Being part of the heralded new film “The Birth of a Nation” had a profound impact on New Orleans actor Dwight Henry.
“I’ve been blessed to be a part of some wonderful films, but this particular film — it really touched me, to learn of my history,” Henry said.
“The Birth of a Nation” will be released in October, but Henry joined two other stars — Aja Naomi King and Aunjanue Ellis — at a special screening of the film during the Essence Festival on Saturday at the Morial Convention Center in New Orleans.
The film, which received glowing reviews at the Sundance Film Festival in January, tells the story of Nat Turner, who led an 1831 slave revolt in Southampton County, Virginia.
Henry plays Isaac Turner, the father of Nat Turner, played by Nate Parker, who also wrote, produced and directed the film. The movie also stars Gabrielle Union, Penelope Ann Miller and Jackie Earle Haley.
After shooting the film in Savannah, Georgia, Henry said he shared what he learned with his two sons, ages 7 and 9.
“I was able to give them a lot of African-American history that they don’t learn in school in Louisiana,” he said. “It gave me good insight to things I need to really be constantly teaching my children.”
Henry, who also has been in films including “Beasts of the Southern Wild” and “12 Years a Slave,” is a longtime New Orleans resident and baker.
“Growing up in New Orleans, we were made to believe that Robert E. Lee was our God and savior,” he said. “That’s what we were taught. They didn’t teach us a lot about heroes like Nat Turner. It’s great that films like this are being shown (so) that we can learn the true story of people like Nat Turner because a lot of history is written wrong. ... And I’m glad that the film will be able to shed a light on the true story of Nat Turner.”
Cori Murray, Essence’s entertainment director, who moderated the screening, quizzed Henry, King and Ellis and previewed short scenes from the film.
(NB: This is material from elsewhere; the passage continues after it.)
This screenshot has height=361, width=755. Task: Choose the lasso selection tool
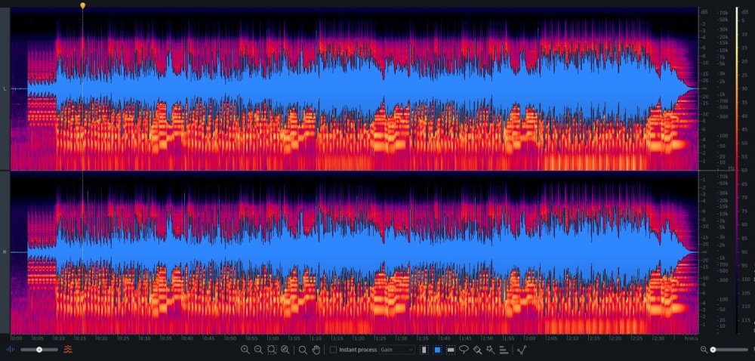coord(464,350)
Murray’s question about the need for another film on slavery drew sharp responses from the actors, in light of recent criticism of TV series “Roots,” “Underground” and other films from prominent black entertainers.
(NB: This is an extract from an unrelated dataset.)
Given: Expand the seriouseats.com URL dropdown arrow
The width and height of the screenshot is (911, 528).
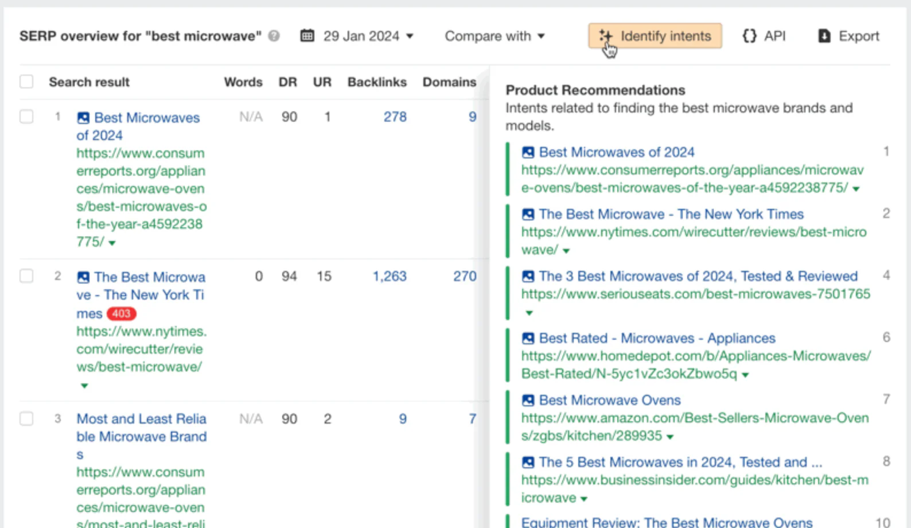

Such films are essential for black people to know their history and know the true stories of some noted black people, said King, who plays Turner’s wife, Cherry, and also stars in the hit show “How to Get Away with Murder.”
“Going to school growing up, it was like a short line, not even a whole paragraph in the history book. ... They want to take away our heroes by keeping us ignorant, and that’s what so beautiful about Nate (Parker). He wants everyone to know that we can be our own heroes.”
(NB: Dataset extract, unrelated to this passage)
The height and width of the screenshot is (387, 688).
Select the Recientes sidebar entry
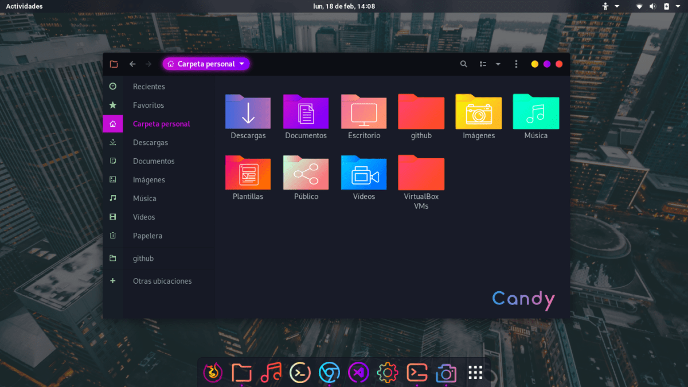click(149, 86)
An impassioned Ellis, who plays Nat Turner’s mother, Nancy Turner, said the film is important for black people to know who they are.
“We had a system in education ... that was intentionally and illegally intended to keep African-Americans ignorant of themselves,” said Ellis, a Mississippi native. “We have to know that. Seeing something like this, it’s not a film; it’s not a movie; it’s a re-education and a correcting of a miseducation of a people.”
King said Parker was able to educate people on the real Nat Turner, instead of the Turner portrayed in the 1967 Pulitzer Prize-winning novel “Confessions of Nat Turner” by William Styron.
“(Styron) tried to paint a picture of Nat Turner as someone who lusted after white women and wanted to be white ... and that’s why he led the rebellion in the first place because he was so jealous of white people, nothing to do with the honor of what this man actually did, fighting for freedom, fighting for humanity’s sake.”
After wrapping up the film, Ellis said she felt the message was clear.
“Injustice anywhere is injustice everywhere,” she said. “Our palatability — if that is the right word — for accepting discrimination, bigotry, we got to end that. I just felt like we have work to do. It just lit a fire under me to tell me I have work to do.”
Murray encouraged the audience to see the film in its entirety in October.
“Get the word out about this film. Support this man. It’s a testament to the brilliance of Nate Parker in getting the story because that means more stories can be told about our history,” Murray said.
“It was wonderful being a part of a film that made a difference, and I’ve always wanted to be part of something that makes a difference.”